───── INFORMATION PROVIDED ─────
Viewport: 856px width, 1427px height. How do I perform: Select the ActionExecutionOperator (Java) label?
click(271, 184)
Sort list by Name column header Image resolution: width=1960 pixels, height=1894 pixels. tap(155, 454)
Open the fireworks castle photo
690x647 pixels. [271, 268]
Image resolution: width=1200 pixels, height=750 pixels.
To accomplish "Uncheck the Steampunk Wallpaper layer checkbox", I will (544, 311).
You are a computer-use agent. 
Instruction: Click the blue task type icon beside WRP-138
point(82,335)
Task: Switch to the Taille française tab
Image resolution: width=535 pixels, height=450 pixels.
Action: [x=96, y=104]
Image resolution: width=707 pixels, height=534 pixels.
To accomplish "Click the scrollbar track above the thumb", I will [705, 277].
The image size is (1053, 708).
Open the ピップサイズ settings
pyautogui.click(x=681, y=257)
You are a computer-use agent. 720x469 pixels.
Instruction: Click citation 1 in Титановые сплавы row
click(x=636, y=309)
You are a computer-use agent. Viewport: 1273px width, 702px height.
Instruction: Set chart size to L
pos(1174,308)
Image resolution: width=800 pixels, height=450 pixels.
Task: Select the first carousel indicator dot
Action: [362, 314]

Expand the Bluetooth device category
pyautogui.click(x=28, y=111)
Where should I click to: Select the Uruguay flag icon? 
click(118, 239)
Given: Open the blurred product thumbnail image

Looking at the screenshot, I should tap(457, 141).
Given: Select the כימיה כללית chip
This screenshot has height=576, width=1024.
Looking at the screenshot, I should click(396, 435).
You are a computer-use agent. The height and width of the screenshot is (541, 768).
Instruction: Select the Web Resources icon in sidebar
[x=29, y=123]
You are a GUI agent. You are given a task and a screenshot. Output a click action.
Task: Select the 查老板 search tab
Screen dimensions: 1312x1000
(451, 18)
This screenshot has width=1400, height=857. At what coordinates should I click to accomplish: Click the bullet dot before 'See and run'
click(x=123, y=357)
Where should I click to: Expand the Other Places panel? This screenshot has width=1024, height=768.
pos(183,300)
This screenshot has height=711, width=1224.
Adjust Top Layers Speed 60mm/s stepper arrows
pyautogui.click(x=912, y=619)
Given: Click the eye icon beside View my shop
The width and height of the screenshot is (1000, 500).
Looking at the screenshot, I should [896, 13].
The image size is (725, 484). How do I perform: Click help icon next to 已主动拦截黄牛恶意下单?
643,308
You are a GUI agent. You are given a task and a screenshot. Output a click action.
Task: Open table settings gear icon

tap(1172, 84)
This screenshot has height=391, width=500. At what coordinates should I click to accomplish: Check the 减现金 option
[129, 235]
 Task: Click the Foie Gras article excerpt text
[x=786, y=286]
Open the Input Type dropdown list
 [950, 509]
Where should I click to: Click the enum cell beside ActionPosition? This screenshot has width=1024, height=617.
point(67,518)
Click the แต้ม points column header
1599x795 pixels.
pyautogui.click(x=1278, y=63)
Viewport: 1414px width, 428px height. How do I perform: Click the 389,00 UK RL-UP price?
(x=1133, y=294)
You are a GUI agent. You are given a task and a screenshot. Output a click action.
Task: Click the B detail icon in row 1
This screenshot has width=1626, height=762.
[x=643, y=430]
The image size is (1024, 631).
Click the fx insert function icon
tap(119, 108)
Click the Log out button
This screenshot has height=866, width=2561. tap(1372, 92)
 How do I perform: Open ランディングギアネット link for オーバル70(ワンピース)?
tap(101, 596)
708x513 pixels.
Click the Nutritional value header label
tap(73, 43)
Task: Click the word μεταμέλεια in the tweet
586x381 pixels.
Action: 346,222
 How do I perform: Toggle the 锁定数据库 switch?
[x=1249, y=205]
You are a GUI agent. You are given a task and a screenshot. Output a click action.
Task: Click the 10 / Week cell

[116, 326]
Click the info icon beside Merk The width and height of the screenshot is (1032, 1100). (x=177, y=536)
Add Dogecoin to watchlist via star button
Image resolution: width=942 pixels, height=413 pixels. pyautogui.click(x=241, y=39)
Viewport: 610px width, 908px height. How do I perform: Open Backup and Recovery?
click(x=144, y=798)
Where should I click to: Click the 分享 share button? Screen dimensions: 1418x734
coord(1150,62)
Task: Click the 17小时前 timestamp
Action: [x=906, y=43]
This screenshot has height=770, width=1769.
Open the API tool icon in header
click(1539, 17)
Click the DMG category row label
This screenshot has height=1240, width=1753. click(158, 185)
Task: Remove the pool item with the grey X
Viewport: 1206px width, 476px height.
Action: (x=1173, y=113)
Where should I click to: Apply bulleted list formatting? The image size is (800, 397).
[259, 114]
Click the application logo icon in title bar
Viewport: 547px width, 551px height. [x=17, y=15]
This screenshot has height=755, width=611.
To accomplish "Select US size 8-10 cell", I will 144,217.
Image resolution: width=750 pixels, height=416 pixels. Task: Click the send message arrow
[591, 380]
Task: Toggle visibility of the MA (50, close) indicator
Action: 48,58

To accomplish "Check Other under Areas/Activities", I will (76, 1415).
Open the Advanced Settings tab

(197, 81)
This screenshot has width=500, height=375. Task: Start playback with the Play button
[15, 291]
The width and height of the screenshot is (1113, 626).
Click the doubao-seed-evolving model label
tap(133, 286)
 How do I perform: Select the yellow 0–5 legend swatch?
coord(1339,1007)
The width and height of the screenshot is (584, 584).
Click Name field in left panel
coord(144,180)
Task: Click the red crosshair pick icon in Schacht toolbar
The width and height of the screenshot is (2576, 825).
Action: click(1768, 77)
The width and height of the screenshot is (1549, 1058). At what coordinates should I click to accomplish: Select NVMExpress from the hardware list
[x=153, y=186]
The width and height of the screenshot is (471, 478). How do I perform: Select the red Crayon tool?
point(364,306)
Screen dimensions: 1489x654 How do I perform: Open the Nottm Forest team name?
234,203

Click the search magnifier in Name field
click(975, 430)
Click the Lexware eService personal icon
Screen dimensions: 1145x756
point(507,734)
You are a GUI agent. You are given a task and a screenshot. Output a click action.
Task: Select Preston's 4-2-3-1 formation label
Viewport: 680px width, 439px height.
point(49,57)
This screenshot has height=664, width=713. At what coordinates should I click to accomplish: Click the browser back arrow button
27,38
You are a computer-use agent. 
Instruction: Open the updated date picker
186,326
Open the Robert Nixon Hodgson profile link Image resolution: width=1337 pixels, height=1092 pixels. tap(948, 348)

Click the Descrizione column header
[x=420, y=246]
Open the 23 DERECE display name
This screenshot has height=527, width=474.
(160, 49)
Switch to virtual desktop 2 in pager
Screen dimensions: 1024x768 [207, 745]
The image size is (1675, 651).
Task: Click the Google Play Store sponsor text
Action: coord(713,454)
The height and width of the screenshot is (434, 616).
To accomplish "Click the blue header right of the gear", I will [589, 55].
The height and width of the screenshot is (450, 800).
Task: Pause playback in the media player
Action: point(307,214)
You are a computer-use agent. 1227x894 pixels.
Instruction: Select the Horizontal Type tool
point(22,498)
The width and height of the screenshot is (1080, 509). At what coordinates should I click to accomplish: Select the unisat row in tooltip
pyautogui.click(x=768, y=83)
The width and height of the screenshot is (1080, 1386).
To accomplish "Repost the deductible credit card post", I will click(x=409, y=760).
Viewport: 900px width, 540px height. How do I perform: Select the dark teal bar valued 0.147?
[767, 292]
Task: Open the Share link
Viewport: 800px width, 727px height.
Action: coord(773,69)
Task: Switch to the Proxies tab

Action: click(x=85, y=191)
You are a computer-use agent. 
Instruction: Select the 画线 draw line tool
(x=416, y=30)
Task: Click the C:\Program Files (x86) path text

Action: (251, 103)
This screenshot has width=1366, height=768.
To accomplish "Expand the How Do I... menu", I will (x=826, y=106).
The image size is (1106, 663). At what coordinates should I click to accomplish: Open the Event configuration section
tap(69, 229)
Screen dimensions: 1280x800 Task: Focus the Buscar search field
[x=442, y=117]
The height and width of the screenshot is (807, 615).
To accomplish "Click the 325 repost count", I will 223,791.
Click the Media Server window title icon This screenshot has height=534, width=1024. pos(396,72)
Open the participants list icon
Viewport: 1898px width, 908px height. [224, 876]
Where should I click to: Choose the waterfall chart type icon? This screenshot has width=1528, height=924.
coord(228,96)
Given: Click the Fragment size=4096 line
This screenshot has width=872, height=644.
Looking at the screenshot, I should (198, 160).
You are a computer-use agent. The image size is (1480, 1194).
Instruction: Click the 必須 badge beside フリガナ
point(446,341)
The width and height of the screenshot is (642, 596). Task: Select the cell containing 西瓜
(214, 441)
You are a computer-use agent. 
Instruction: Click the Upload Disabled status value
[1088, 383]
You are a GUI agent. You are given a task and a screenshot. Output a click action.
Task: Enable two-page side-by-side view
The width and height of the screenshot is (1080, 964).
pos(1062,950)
─────
WHAT THE TASK REQUIRES
Working from the data above, extract solely the lines from the one containing "Instruction: Open the updated date picker" through the one containing "You are a computer-use agent. 1227x894", exactly as they appear, both included.

TASK RESPONSE
Instruction: Open the updated date picker
186,326
Open the Robert Nixon Hodgson profile link Image resolution: width=1337 pixels, height=1092 pixels. tap(948, 348)

Click the Descrizione column header
[x=420, y=246]
Open the 23 DERECE display name
This screenshot has height=527, width=474.
(160, 49)
Switch to virtual desktop 2 in pager
Screen dimensions: 1024x768 [207, 745]
The image size is (1675, 651).
Task: Click the Google Play Store sponsor text
Action: coord(713,454)
The height and width of the screenshot is (434, 616).
To accomplish "Click the blue header right of the gear", I will [589, 55].
The height and width of the screenshot is (450, 800).
Task: Pause playback in the media player
Action: point(307,214)
You are a computer-use agent. 1227x894 pixels.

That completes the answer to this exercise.